Prospective Evaluation of Rifalazil Effect On Vascular Symptoms of Intermittent Claudication and Other Endpoints in Chlamydia Seropositive Patients - PROVIDENCE 1

Description:

The goal of the trial was to evaluate treatment with the anti-chlamydial antibiotic rifalazil compared with placebo in patients with intermittent claudication who are highly seropositive for C. pneumonia.

Study Design

Patients Screened: 693
Patients Enrolled: 297
Mean Follow Up: 12 months
Mean Patient Age: Mean age 65 years
Female: 28

Patient Populations:

Age 40-80 years; C. pneumoniae titers (IgG antibody titer ≥1:128); diagnosis of PAD; symptoms of stable intermittent claudication for 6 months; ankle-brachial index ≤0.90 or 20% reduction on treadmill exercise testing; PWT between 1-12 minutes on Gardner treadmill protocol

Primary Endpoints:

Change in peak walking time (PWT) at 6 months

Secondary Endpoints:

Change in PWT (2, 3, 6, 12 months) Change in Claudication Onset Time (2, 3, 6, 12 months) Walking Impairment and SF-36 Questionnaire (3, 6, 12 months)

Drug/Procedures Used:

Patients were randomized to rifalazil (25 mg; n = 153) or placebo (n = 144) given once weekly with treatment to continue for 8 weeks. Patients underwent treadmill testing at baseline and 2, 3, 6, and 12 months.

Principal Findings:

Mean baseline ankle-brachial index was 0.63. Chlamydia titer ≥1:512 was present in 42% of patients. Approximately one-quarter had diabetes.

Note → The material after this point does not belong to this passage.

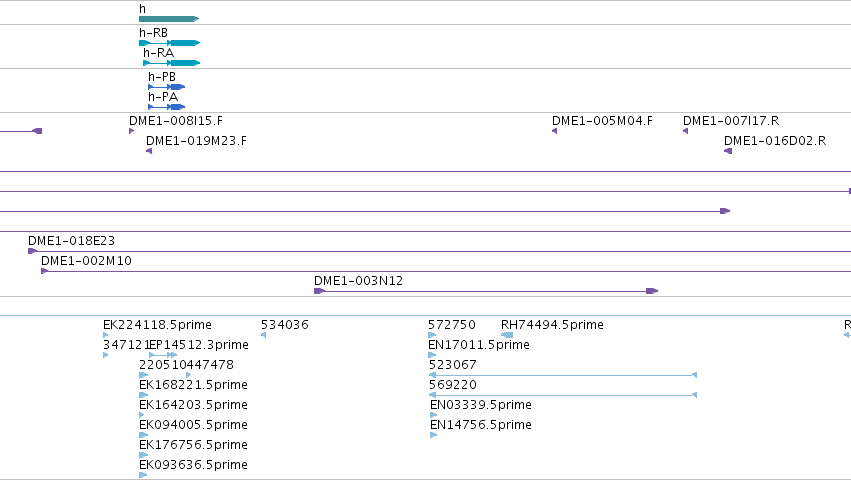Click the DME1-016D02.R arrow marker
The image size is (851, 480).
728,151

There was no difference between groups in the primary endpoint of change in peak walking time at 6 months (improvement of 20% in the rifalazil group and 16% in the placebo group, p = NS). There was also no difference in quality of life measurements at 6 months, including the Walking Impairment Questionnaire (mean 35.7 for rifalazil and 39.2 for placebo, p = NS) and the SF 36 Physical Functioning Score (51.5 vs. 51.9, p = NS). Serious adverse cardiovascular events did not differ between groups. There were 3 deaths in the rifalazil group and 1 in the placebo group.

Interpretation:

Among patients with intermittent claudication who are highly seropositive for C. pneumonia, 8-week treatment with the anti-chlamydial antibiotic rifalazil was not associated with a difference in change in peak walking time at 6 months compared with placebo.

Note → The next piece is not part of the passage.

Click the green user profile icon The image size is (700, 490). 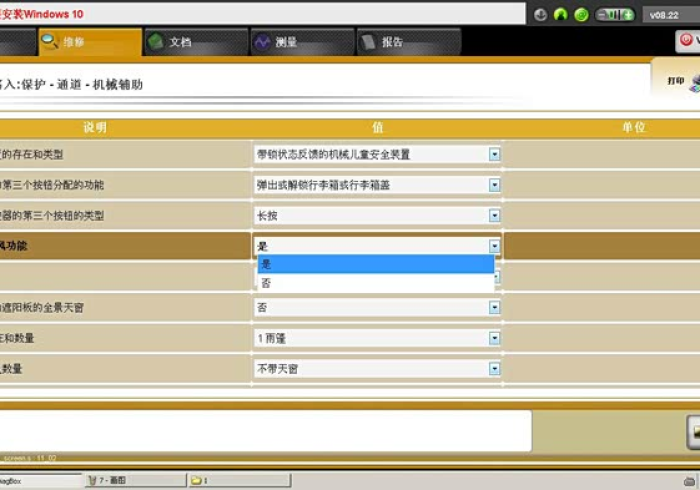click(560, 15)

Although epidemiological studies suggest C. pneumoniae exacerbates atherosclerosis, prior randomized trials of antibiotic therapy in coronary artery disease patients have shown no benefit, including WIZARD, PROVE-IT, and ACES. However, several small trials of antibiotic therapy in patients with peripheral disease have shown mixed results, with benefit seen mainly in surrogate endpoints such as carotid IMT and walking distance but no benefit observed in clinical events. While C. pneumoniae may be present in the setting of atherosclerosis, it is likely not a cause of atherosclerosis as antibiotic therapy has not been able to modify risk. Very few effective treatment options exist for patients with intermittent claudication.

References:

Jaff MR, Dale RA, Creager MA, et al. Anti-chlamydial antibiotic therapy for symptom improvement in peripheral artery disease: prospective evaluation of rifalazil effect on vascular symptoms of intermittent claudication and other endpoints in Chlamydia pneumoniae seropositive patients (PROVIDENCE-1). Circulation. 2009 Jan 27;119(3):452-8.

Presented by Dr. Michael R. Jaff at the American Heart Association Annual Scientific Session, Orlando, FL, November 2007.